The Derwent River near Rosetta.  This is a wide river and used to have regular paddle steamers and ferries.  Some of my ancestors would have known it well.

The Derwent River near Rosetta, north and west of Hobart, Tasmania. . This is a wide river and used to have regular paddle steamers and ferries. Some of my ancestors would have known it well.

THE ULSTER PROJECT – A Geographic Project

This is a project for people with ancestry in Ulster.  I joined this one because I have an ancestor couple from Fermanagh.

John McKinley and his wife Alice nee Bowles probably warrant a whole blog post and I’ll make one if (when) I confirm a DNA connection with them.  I am pretty sure they are ancestors, the paper trial is quite complete and match family recollections and mementos.  But in brief, they were a quiet, well-behaved couple with two children who suddenly committed a crime in January 1846.  They stole some geese, together.  John was sentenced to transportation, Alice was deemed to be acting under her husband’s instructions and received a very minor sentence – 8 days in jail.  For each of them it was a first offence.

There have been reports of desperate Irishmen committing a crime in order to receive a free journey to the colony, considering seven years of servitude a small price to pay for the chance of living a full life complete with food and housing after the sentence was done.  There is still debate about how much this occurred, but it would certainly explain this couple.  I have plenty of convict ancestors – some of them were rebellious, some dysfunctional, some self-serving.  John and Alice McKinley were none of these things and their crimes just don’t gel with the rest of their history.

If the plan was to obtain passage to the colony, then they had not achieved the desired outcome.  They had simply lost the family breadwinner.  If so, the only solution was to do exactly as Alice did next.  She committed another offence.  In March 1846, Alice was found guilty of stealing shoes and a shirt, and was also sentenced to transportation.  Neither of them committed an offence again, in their whole exemplary and community-oriented lives.

Because of this couple, I jjoined this project.  I don’t really know what I expected.  It took a few days – but only a few days – to be accepted.  After a few weeks I sent an email to one of the project managers asking what we were learning.  He responded promply and was very friendly, but forwarded my email to the other manage who apparently knew the DNA stuff.  I have never heard from him.  If anything is happening in this project, it is not apparent to the average member.  But it doesn’t hurt me to be in it and maybe they are learning heaps.

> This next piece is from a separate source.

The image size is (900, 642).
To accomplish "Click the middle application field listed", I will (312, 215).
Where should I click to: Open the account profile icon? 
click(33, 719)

THE ‘H AND HV’ PROJECT AND H2 SUBPROJECT – An MTDNA Project

‘H and HV’ and the H2 MtDNA projects have more to look at on the project page.  I am listed on the table showing member results and the main page has some information about the H haplogroup which is interesting.

In the ‘H and HV’ project there are two of us with the subclade H2a2a1c .  The other one does not show in my list of MtDNA matches so the genetic distance must be great.  Which is a shame because the earliest known ancestress comes from Ireland in about the same time period as my Fanny/Annie Rice/Price, so I’d have gotten quite excited about it.  As it is – I guess the relationship is far more distant.

In the ‘H2’ subproject, there are again the same two of us.  I don’t really know what I’m doing in these projects but I’m sure my details will be useful to someone.

These projects are clearly happening and the pages change, details are kept very up to date.  However, as a member I don’t receive much feedback on the progress.  But I do like looking through the list of members and seeing how many there are in each subclade and where the earliest ancestress came from

Since this post became so long, I’ll make another post for the other projects.